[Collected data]
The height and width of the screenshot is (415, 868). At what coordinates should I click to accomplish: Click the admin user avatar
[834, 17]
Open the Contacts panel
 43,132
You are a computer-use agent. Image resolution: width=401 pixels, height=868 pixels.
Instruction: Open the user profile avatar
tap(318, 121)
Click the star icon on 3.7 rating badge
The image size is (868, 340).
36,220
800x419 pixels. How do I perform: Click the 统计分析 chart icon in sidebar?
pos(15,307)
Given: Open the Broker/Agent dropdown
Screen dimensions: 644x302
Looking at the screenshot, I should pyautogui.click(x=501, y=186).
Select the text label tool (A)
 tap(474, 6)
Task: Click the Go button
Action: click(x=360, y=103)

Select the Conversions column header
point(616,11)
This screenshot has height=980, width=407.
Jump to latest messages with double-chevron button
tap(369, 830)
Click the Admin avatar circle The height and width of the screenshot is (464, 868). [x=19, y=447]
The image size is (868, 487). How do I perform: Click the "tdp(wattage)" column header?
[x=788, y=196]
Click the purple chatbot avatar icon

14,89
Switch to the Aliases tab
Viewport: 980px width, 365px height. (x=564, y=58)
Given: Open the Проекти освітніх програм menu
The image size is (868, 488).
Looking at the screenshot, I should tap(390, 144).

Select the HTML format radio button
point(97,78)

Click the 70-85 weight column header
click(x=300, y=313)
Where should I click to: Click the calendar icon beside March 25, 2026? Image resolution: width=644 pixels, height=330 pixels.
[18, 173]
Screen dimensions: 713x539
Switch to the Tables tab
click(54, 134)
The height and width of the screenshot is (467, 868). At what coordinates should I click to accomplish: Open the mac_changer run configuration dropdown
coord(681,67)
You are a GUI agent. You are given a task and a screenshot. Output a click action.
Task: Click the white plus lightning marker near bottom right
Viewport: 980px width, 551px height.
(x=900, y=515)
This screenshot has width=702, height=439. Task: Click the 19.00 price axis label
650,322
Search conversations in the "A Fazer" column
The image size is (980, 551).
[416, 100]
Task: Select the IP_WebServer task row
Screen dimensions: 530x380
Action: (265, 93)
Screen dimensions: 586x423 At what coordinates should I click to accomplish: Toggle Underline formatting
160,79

▶ **EXERCISE PROMPT**
Give the entries again exactly as they stand.

▶ **WRITTEN RESPONSE**
The height and width of the screenshot is (415, 868). At what coordinates should I click to accomplish: Click the admin user avatar
[834, 17]
Open the Contacts panel
 43,132
You are a computer-use agent. Image resolution: width=401 pixels, height=868 pixels.
Instruction: Open the user profile avatar
tap(318, 121)
Click the star icon on 3.7 rating badge
The image size is (868, 340).
36,220
800x419 pixels. How do I perform: Click the 统计分析 chart icon in sidebar?
pos(15,307)
Given: Open the Broker/Agent dropdown
Screen dimensions: 644x302
Looking at the screenshot, I should pyautogui.click(x=501, y=186).
Select the text label tool (A)
 tap(474, 6)
Task: Click the Go button
Action: click(x=360, y=103)

Select the Conversions column header
point(616,11)
This screenshot has height=980, width=407.
Jump to latest messages with double-chevron button
tap(369, 830)
Click the Admin avatar circle The height and width of the screenshot is (464, 868). [x=19, y=447]
The image size is (868, 487). How do I perform: Click the "tdp(wattage)" column header?
[x=788, y=196]
Click the purple chatbot avatar icon

14,89
Switch to the Aliases tab
Viewport: 980px width, 365px height. (x=564, y=58)
Given: Open the Проекти освітніх програм menu
The image size is (868, 488).
Looking at the screenshot, I should tap(390, 144).

Select the HTML format radio button
point(97,78)

Click the 70-85 weight column header
click(x=300, y=313)
Where should I click to: Click the calendar icon beside March 25, 2026? Image resolution: width=644 pixels, height=330 pixels.
[18, 173]
Screen dimensions: 713x539
Switch to the Tables tab
click(54, 134)
The height and width of the screenshot is (467, 868). At what coordinates should I click to accomplish: Open the mac_changer run configuration dropdown
coord(681,67)
You are a GUI agent. You are given a task and a screenshot. Output a click action.
Task: Click the white plus lightning marker near bottom right
Viewport: 980px width, 551px height.
(x=900, y=515)
This screenshot has width=702, height=439. Task: Click the 19.00 price axis label
650,322
Search conversations in the "A Fazer" column
The image size is (980, 551).
[416, 100]
Task: Select the IP_WebServer task row
Screen dimensions: 530x380
Action: (265, 93)
Screen dimensions: 586x423 At what coordinates should I click to accomplish: Toggle Underline formatting
160,79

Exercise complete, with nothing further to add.